Estación de paso
La furia del partidismo
Adrián Acosta Silva
Los partidos políticos siempre han gozado de una mala imagen pública. Con grados y excepciones que varían según tiempo y circunstancias, los partidos han sido vistos como organizaciones que incitan a la división, a la fractura de la unidad, al faccionalismo, a superponer los intereses egoístas sobre los altruistas. Detrás de esta desconfianza o recelo hacia los partidos está una imagen seductora, poderosa, fascinante quizá: la de una comunidad (un pueblo, una sociedad) esencialmente unida por creencias, valores, ideas, hábitos, costumbres. Si se mira bien, esa idea de unidad ha dado por resultado la creación de caudillos, partidos o movimientos que aspiran a representar a todos, a través de la confrontación, la persuasión o la violencia pura. Los mecanismos con los que suele operar la implantación del “singularismo” político son la descalificación o eliminación de los adversarios, la creación de sistemas de partido único, el autoritarismo o las dictaduras blandas o feroces, la creación de un clima ideológico y político en el cual se establecen los códigos básicos de una comunicación política que reduce el lenguaje y la política misma a unos cuantos clichés.

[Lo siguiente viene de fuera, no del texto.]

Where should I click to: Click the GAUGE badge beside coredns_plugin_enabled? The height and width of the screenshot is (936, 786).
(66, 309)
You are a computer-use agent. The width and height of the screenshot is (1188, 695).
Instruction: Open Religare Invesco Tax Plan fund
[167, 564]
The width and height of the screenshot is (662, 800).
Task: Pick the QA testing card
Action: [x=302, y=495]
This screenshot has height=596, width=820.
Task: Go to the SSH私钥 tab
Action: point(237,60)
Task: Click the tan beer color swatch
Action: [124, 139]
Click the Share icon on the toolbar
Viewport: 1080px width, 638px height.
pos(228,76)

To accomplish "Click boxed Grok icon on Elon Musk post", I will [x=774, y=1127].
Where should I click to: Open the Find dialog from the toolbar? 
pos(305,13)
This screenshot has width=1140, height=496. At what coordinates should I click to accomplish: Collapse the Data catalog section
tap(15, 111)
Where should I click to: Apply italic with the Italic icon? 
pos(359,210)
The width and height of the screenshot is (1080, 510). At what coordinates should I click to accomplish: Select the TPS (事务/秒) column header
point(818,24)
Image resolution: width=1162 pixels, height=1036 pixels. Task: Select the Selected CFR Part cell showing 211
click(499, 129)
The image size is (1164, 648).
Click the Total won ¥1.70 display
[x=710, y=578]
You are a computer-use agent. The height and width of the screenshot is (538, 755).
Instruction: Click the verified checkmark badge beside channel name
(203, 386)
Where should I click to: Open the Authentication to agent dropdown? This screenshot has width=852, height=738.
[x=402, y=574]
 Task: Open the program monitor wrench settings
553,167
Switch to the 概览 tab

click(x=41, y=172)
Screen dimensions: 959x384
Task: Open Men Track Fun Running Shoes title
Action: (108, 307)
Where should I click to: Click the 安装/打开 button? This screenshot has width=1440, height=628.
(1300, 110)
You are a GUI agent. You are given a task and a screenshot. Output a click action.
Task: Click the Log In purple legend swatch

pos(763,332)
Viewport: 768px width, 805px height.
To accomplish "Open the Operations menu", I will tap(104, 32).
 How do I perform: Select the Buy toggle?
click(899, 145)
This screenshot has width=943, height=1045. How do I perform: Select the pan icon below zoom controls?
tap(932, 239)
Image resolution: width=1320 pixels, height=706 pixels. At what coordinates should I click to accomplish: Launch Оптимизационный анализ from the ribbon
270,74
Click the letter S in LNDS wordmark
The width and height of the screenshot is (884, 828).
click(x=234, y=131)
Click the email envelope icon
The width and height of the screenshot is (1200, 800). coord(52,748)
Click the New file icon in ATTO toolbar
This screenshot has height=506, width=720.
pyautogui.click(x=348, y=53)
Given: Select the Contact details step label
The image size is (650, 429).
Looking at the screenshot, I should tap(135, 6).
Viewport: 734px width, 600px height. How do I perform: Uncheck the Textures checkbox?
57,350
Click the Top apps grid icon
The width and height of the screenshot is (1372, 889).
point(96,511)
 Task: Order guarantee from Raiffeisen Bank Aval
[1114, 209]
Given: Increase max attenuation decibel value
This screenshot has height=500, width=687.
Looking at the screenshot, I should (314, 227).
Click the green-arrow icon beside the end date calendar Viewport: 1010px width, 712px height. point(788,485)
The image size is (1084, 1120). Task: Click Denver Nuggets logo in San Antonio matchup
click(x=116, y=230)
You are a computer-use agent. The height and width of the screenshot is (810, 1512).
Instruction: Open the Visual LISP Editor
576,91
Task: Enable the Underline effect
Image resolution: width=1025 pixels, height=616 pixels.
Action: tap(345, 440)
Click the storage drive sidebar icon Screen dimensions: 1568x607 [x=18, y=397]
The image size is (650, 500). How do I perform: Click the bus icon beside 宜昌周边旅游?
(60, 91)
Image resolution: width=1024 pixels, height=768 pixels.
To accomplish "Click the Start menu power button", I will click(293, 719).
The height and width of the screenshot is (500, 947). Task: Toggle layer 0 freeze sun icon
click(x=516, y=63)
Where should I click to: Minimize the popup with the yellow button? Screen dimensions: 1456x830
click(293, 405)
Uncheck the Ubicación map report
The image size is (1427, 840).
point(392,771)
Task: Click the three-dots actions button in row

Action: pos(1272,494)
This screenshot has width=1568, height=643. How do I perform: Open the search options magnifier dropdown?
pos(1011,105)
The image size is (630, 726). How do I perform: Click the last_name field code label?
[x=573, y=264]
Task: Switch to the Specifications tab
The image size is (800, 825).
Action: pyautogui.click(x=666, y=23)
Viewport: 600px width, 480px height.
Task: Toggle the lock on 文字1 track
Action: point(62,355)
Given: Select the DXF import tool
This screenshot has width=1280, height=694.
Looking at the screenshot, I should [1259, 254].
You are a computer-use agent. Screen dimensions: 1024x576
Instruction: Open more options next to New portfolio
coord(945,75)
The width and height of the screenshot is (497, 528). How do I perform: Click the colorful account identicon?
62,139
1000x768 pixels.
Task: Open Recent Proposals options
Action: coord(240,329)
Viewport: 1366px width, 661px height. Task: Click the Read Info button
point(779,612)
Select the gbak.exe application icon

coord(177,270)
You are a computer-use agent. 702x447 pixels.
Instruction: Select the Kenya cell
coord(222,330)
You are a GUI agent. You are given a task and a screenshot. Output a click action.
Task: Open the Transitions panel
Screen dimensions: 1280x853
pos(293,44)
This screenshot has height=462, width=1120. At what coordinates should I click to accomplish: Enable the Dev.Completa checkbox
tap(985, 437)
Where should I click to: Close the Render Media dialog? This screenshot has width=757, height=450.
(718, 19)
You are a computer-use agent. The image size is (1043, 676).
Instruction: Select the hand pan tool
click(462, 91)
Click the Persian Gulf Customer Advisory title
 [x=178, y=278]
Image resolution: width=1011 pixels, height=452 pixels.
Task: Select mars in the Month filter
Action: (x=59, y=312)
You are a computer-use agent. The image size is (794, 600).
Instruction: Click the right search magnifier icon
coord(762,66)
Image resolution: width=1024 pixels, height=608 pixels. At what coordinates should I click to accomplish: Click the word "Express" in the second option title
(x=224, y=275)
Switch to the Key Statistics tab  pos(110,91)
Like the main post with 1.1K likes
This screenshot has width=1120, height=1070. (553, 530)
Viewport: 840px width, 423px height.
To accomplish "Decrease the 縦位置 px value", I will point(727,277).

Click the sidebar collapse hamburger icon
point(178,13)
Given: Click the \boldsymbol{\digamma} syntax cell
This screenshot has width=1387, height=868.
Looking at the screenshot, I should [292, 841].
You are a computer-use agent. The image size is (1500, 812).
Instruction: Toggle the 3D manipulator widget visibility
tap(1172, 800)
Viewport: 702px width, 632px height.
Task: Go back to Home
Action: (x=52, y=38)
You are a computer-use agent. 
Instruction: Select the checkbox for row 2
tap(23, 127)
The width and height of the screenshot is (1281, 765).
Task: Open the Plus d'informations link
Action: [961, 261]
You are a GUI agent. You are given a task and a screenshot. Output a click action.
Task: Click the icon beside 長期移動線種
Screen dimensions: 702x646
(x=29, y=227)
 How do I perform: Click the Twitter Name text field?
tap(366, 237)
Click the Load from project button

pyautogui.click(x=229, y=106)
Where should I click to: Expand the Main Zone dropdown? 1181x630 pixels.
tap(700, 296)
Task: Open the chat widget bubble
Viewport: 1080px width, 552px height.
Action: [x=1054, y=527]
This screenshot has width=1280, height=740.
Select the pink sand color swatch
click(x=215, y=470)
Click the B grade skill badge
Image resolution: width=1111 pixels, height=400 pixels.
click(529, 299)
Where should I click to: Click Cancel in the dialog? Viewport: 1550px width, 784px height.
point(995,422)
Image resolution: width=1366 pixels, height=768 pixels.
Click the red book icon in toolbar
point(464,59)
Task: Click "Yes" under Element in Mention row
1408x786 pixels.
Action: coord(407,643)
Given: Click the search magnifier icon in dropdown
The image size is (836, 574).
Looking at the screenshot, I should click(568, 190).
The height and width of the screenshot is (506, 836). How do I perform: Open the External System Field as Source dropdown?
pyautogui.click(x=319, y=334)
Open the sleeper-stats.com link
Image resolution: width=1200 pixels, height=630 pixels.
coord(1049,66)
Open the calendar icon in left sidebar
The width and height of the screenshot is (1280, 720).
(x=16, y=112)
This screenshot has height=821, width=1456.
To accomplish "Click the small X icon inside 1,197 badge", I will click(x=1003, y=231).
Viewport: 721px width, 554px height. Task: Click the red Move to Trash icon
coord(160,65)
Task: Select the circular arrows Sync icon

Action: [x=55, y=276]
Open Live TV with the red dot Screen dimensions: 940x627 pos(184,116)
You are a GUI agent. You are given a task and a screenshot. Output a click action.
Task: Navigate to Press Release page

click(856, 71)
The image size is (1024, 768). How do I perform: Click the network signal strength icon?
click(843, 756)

El pluralismo político es veneno para esa fantasía de la unidad a toda costa. Por eso resulta tan incómodo para las iglesias, los dictadores o para los jacobinos, que intentan reducir el problema de la conducción de almas, creencias e intereses atacando las expresiones de la diversidad social. La ecuación es elemental: al uniformar las conciencias y las creencias (o el ingreso económico), los problemas de la conducción serán menores, si no es que tenderán a desaparecer con el tiempo. La lógica de este razonamiento termina en una utopía milagrosa: la sociedad sin conflictos, es decir, la sociedad sin política. Así, el círculo se cierra. La creencia firme de una comunidad virtuosa, habitada por individuos esencialmente homogéneos, corresponde a un liderazgo político único, que terminará, si todo sale bien (es decir, sin traidores o conspiradores de por medio), en una sociedad cooperativa, armónica y unida tanto en sus valores como en sus prácticas. El nuevo mundo feliz huxleiano.
Pero aquí, como solía decir mi tía Lola, hay problemas. La desigualdad -derivada de la economía, la religión o el origen étnico- ha marcado desde siempre la historia social y sus expresiones nacionales y locales. Son los racionalistas liberales o socialistas los que han creado fórmulas políticas para que el inevitable pluralismo ideológico o político de las sociedades contemporáneas pueda coexistir en un marco institucional adecuado y productivo. Y son las organizaciones políticas partidistas las que han mostrado la mayor capacidad para convertir la diversidad social en pluralidad política democrática. Esa capacidad se desenvuelve en medio de la incertidumbre, los conflictos, negociaciones y acuerdos propios de esa actividad infernal que es la política sin adjetivos. La derecha gobernante y la izquierda beligerante que tenemos hoy y tendremos en los próximos años mostrarán nuevamente la maldición de la política en la sociedad mexicana contemporánea. Aunque nos recuerden las palabras expresadas por Saint-Just a finales del siglo XVIII en Francia: “Todo partido es criminal…por eso toda facción es criminal…Al dividir a un pueblo, las facciones sustituyen la libertad por la furia del partidismo”.